-- The request --
Please render the records below as a Markdown table with the columns "Row" and "Line", numbering each row and leaving out blank lines.

-- Material --

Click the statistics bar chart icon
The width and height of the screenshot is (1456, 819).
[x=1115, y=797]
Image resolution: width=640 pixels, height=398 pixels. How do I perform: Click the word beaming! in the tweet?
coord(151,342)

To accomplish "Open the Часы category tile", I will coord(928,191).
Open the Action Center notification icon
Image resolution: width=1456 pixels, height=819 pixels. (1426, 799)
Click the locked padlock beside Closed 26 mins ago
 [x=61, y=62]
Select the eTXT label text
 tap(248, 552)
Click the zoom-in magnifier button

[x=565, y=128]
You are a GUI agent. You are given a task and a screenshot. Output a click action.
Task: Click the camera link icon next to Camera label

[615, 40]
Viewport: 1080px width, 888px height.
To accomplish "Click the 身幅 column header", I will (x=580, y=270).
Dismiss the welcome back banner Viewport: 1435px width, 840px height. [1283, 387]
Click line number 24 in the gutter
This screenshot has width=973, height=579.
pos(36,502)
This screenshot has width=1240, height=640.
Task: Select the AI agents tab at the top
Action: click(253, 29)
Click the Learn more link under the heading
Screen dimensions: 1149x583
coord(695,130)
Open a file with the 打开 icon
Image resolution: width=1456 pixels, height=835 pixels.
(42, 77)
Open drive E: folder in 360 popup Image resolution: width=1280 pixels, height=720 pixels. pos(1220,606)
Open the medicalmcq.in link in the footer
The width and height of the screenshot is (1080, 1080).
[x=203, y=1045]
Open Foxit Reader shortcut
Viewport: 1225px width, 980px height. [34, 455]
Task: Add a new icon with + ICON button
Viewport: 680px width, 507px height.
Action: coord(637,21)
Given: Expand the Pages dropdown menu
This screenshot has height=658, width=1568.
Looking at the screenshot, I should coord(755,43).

-- Reply --
| Row | Line |
|---|---|
| 1 | Click the statistics bar chart icon |
| 2 | The width and height of the screenshot is (1456, 819). |
| 3 | [x=1115, y=797] |
| 4 | Image resolution: width=640 pixels, height=398 pixels. How do I perform: Click the word beaming! in the tweet? |
| 5 | coord(151,342) |
| 6 | To accomplish "Open the Часы category tile", I will coord(928,191). |
| 7 | Open the Action Center notification icon |
| 8 | Image resolution: width=1456 pixels, height=819 pixels. (1426, 799) |
| 9 | Click the locked padlock beside Closed 26 mins ago |
| 10 |  [x=61, y=62] |
| 11 | Select the eTXT label text |
| 12 |  tap(248, 552) |
| 13 | Click the zoom-in magnifier button |
| 14 | [x=565, y=128] |
| 15 | You are a GUI agent. You are given a task and a screenshot. Output a click action. |
| 16 | Task: Click the camera link icon next to Camera label |
| 17 | [615, 40] |
| 18 | Viewport: 1080px width, 888px height. |
| 19 | To accomplish "Click the 身幅 column header", I will (x=580, y=270). |
| 20 | Dismiss the welcome back banner Viewport: 1435px width, 840px height. [1283, 387] |
| 21 | Click line number 24 in the gutter |
| 22 | This screenshot has width=973, height=579. |
| 23 | pos(36,502) |
| 24 | This screenshot has width=1240, height=640. |
| 25 | Task: Select the AI agents tab at the top |
| 26 | Action: click(253, 29) |
| 27 | Click the Learn more link under the heading |
| 28 | Screen dimensions: 1149x583 |
| 29 | coord(695,130) |
| 30 | Open a file with the 打开 icon |
| 31 | Image resolution: width=1456 pixels, height=835 pixels. |
| 32 | (42, 77) |
| 33 | Open drive E: folder in 360 popup Image resolution: width=1280 pixels, height=720 pixels. pos(1220,606) |
| 34 | Open the medicalmcq.in link in the footer |
| 35 | The width and height of the screenshot is (1080, 1080). |
| 36 | [x=203, y=1045] |
| 37 | Open Foxit Reader shortcut |
| 38 | Viewport: 1225px width, 980px height. [34, 455] |
| 39 | Task: Add a new icon with + ICON button |
| 40 | Viewport: 680px width, 507px height. |
| 41 | Action: coord(637,21) |
| 42 | Given: Expand the Pages dropdown menu |
| 43 | This screenshot has height=658, width=1568. |
| 44 | Looking at the screenshot, I should coord(755,43). |